• _Task list_:
1. Turn the paragraph in the periodic trends text that begins "From left to right across a period" into a short bulleted list that keeps its main facts.
2. Reproduce word for word the passage of the periodic trends text that starts with "Periodic trends are" and ends with "of the elements.".
━━━ Document text
Periodic trends are specific patterns that are present in the periodic table that illustrate different aspects of a certain element, including its size and its electronic properties. Major periodic trends include: electronegativity, ionization energy, electron affinity, atomic radius, melting point, and metallic character. Periodic trends, arising from the arrangement of the periodic table, provide chemists with an invaluable tool to quickly predict an element's properties. These trends exist because of the similar atomic structure of the elements within their respective group families or periods, and because of the periodic nature of the elements.

Electronegativity Trends

Electronegativity can be understood as a chemical property describing an atom's ability to attract and bind with electrons. Because electronegativity is a qualitative property, there is no standardized method for calculating electronegativity. However, the most common scale for quantifying electronegativity is the Pauling scale (Table A2), named after the chemist Linus Pauling. The numbers assigned by the Pauling scale are dimensionless due to the qualitative nature of electronegativity. Electronegativity values for each element can be found on certain periodic tables. An example is provided below.

From left to right across a period of elements, electronegativity increases. If the valence shell of an atom is less than half full, it requires less energy to lose an electron than to gain one. Conversely, if the valence shell is more than half full, it is easier to pull an electron into the valence shell than to donate one.
━━━━━━
━━━ Supplied entries
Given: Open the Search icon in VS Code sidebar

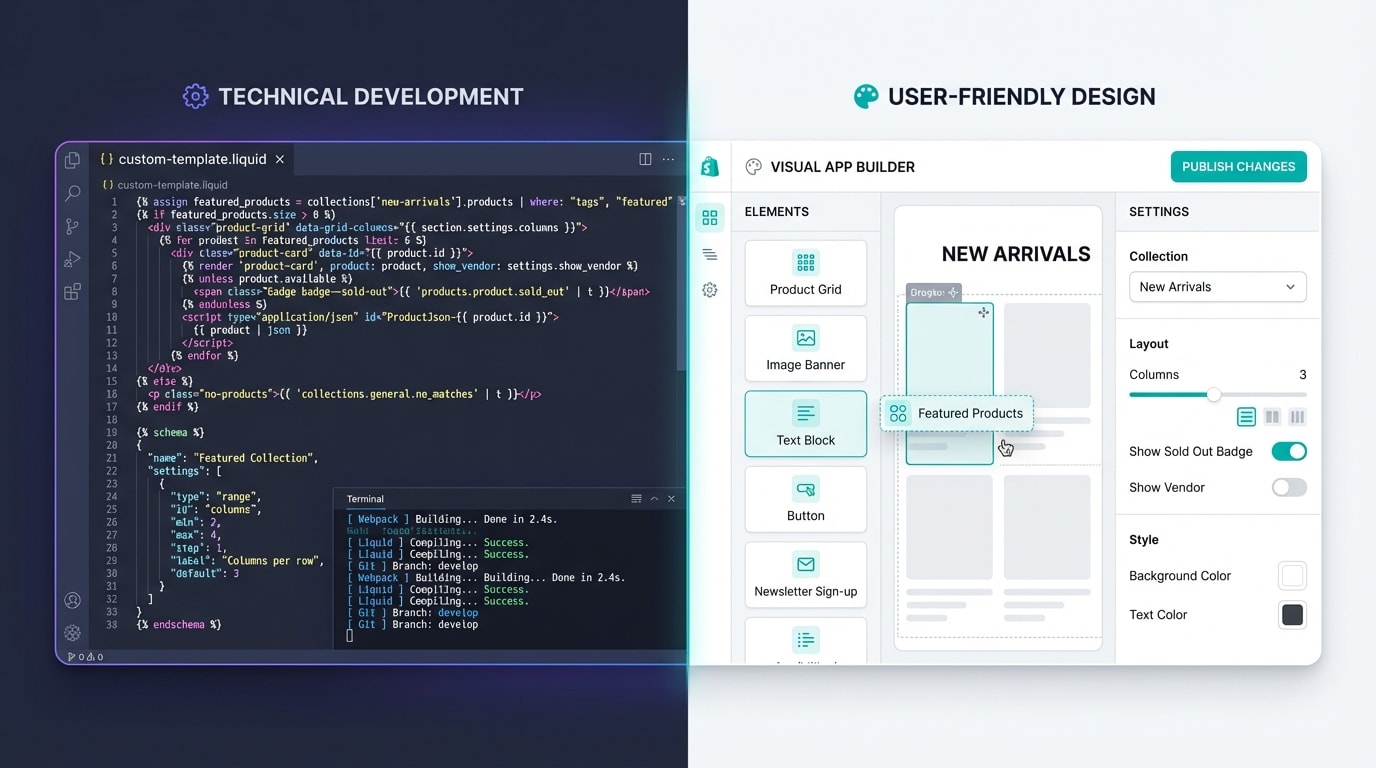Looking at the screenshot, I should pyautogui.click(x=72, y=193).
━━━━━━
━━━ Supplied entries
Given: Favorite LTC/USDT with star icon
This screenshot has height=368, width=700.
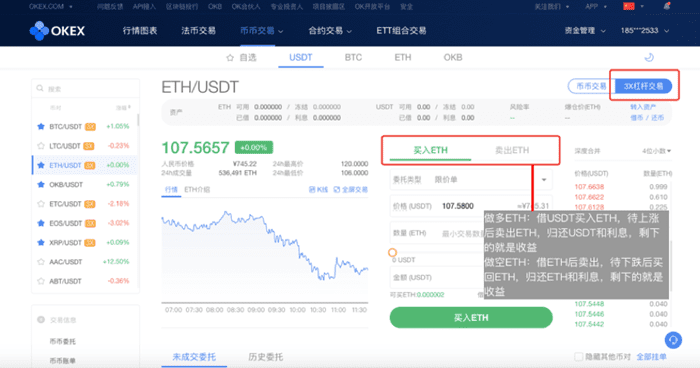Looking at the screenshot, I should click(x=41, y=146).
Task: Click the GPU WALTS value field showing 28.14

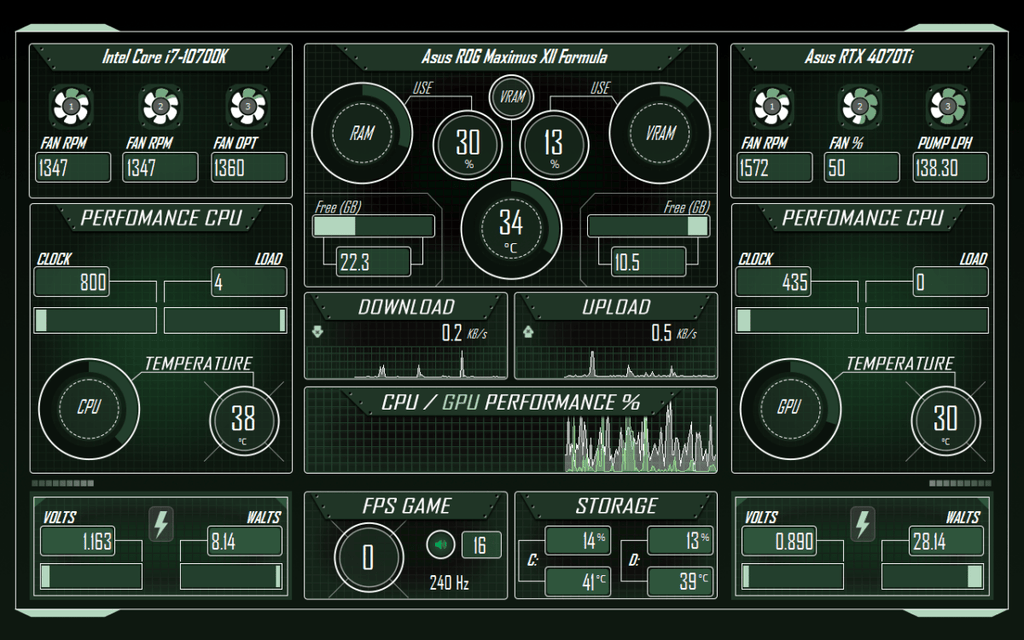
━━━━━━
• _Answers_:
1.
- Electronegativity increases from left to right across a period.
- An atom whose valence shell is less than half full needs less energy to lose an electron than to gain one.
- An atom whose valence shell is more than half full finds it easier to pull an electron into the valence shell than to give one up.

2.
Periodic trends are specific patterns that are present in the periodic table that illustrate different aspects of a certain element, including its size and its electronic properties. Major periodic trends include: electronegativity, ionization energy, electron affinity, atomic radius, melting point, and metallic character. Periodic trends, arising from the arrangement of the periodic table, provide chemists with an invaluable tool to quickly predict an element's properties. These trends exist because of the similar atomic structure of the elements within their respective group families or periods, and because of the periodic nature of the elements.